## Stated goal
Substitute "注目記事" for "特集記事" throughout the stretch of rows from the one containing "通信制高校がよくわかる特集記事 (117, 177)" through the end of the rows, leaving everything else unchanged. Give back only those rows.

## Data excerpts
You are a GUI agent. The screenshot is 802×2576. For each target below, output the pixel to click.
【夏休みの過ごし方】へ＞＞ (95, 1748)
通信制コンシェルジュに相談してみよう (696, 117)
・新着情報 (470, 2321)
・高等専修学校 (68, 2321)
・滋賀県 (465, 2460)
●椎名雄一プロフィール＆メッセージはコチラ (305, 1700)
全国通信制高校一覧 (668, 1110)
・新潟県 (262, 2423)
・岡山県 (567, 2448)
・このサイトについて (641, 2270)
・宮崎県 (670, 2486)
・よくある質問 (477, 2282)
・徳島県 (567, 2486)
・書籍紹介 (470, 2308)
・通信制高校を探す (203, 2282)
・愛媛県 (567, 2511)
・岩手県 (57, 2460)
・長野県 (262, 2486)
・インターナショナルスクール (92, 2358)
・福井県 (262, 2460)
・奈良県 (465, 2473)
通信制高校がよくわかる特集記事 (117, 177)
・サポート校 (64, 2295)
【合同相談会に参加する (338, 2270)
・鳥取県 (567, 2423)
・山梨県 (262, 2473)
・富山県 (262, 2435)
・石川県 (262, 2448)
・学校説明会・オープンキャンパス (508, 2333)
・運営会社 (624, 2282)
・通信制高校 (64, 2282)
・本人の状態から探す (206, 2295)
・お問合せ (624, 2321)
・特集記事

## Reply
通信制高校がよくわかる注目記事 (117, 177)
・サポート校 (64, 2295)
【合同相談会に参加する (338, 2270)
・鳥取県 (567, 2423)
・山梨県 (262, 2473)
・富山県 (262, 2435)
・石川県 (262, 2448)
・学校説明会・オープンキャンパス (508, 2333)
・運営会社 (624, 2282)
・通信制高校 (64, 2282)
・本人の状態から探す (206, 2295)
・お問合せ (624, 2321)
・注目記事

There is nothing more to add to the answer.